First dates can often be a little nerve-wracking — this is totally normal. By the second date, you're probably starting to get a sense of whether or not you're genuinely into this person. And by the third, there's a good chance you might be starting to catch some feels. You've been out three times, after all, and at this point, you may start to feel more relaxed around each other, which can pave the way for you to learn some more personal things about them. There are several things to know about someone by the third date, like how they grew up or what their goals are, but if you want to make sure the two of you are on the same page, experts suggest making sure you know the four specific things below.

"In this dating age, a third date can be a milestone," Susan Trombetti, matchmaker and CEO of Exclusive Matchmaking, tells Elite Daily. With so many people out there to get to know, deciding that you want to continue seeing this one person is kind of a big deal, and that goes both ways. If someone wants to continue seeing you, "it's safe to say they are into you, want to know more, and you both are having a great time," Trombetti says. But before you determine if you can really see this person as part of your future, experts recommend knowing these four things by the end of the third date.

01If You Enjoy Their Company

Giphy

Make sure you genuinely enjoy this person's company! "If you are dreading the dates or worry too much if you have enough in common, you might have answered your own questions about where this should head," Stefanie Safran, Chicago-based matchmaker, tells Elite Daily. It's so important to date someone you genuinely like and can have fun around. A third date is a great time to do a self check-in and ask yourself this question.

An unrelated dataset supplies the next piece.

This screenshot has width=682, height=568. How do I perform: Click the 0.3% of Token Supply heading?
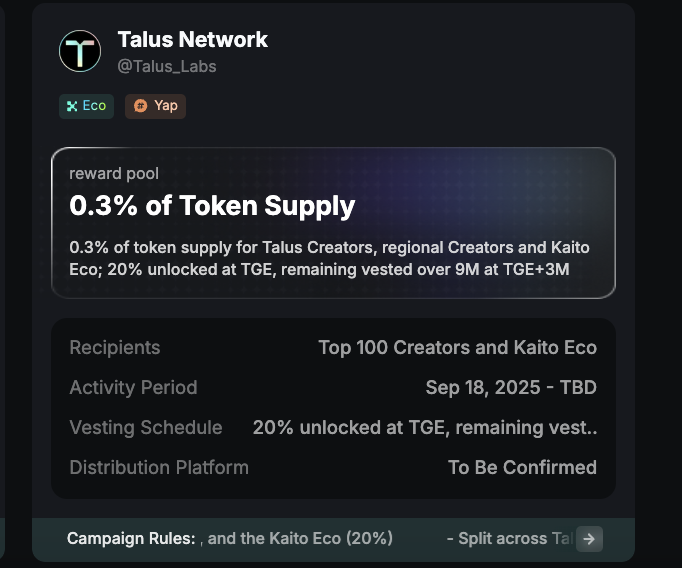pyautogui.click(x=212, y=206)
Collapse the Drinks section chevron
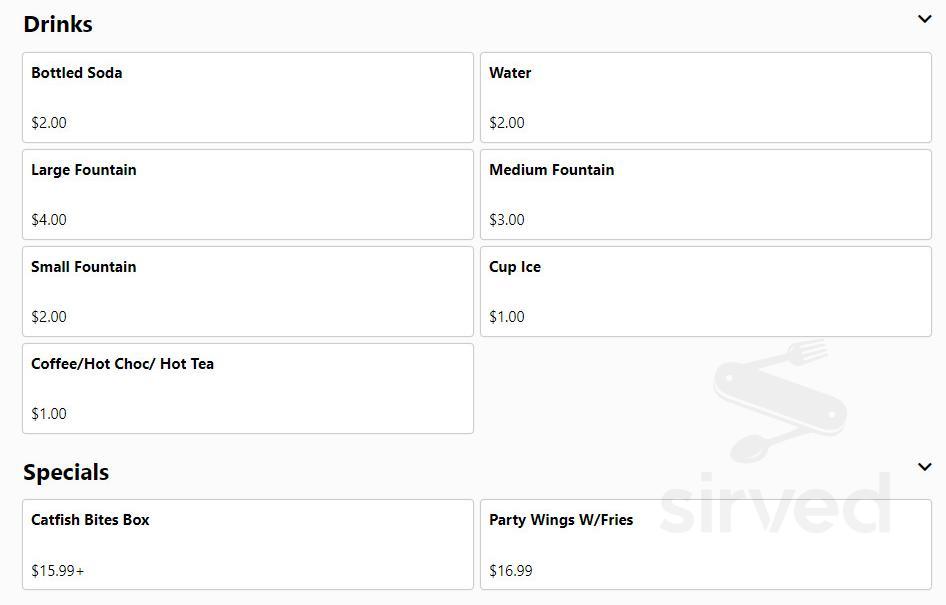This screenshot has width=946, height=605. point(925,19)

02If They're Going To Be Around In The Near Future

Giphy

You should definitely know if this person is physically going to be around before you fall too hard. It's never fun to hear that someone you're developing feelings for is moving away, no matter the reason, and especially if you can see a potential future with them. "If you meet someone and they tell you that they might be moving for a job or other reasons, you may think twice about how much you want to invest," says Safran.

03If There's Potential For Long-Term Chemistry

Giphy

Your chemistry with someone can be several things, whether it's that first initial spark or a deeper emotional connection. By the end of the third date, "you have a sense of whether you have true chemistry developing," Trombetti says. "I am talking about the sparks that make you like someone more the longer you know them." This kind of chemistry is beyond just a physical attraction. It's more emotional and has the potential to turn into something serious.

04If You Want The Same Things

Giphy

While you may not exactly be picturing a long-term future with this person just yet, knowing whether or not you have the same goals is important. "If a person makes [it] known that they never want to get married, or they are not looking for something serious, or that they do not want kids, listen to that," Safran advises. "People usually don't say things that they don't mean."

On a less future-focused note, if you're looking for a serious relationship right now and they want something more casual, that's definitely something you should learn about them from the get-go. "You definitely [want to] know what they say they are looking for out of a relationship... a serious one, a commitment, or someone just to hang out with," Trombetti recommends.

If you learn the answers to these four things, and you're happy with them, you and your potetial new bae are probably on the right track. And if you go from third date to fourth date to exclusive, it's important to keep these conversations going. "You don't want to be that person in a relationship that you never moved toward something more serious because you were scared to talk after many years of investment," Safran says. "Be a good communicator about your needs and stick with it. Your heart will thank you for it in the long run."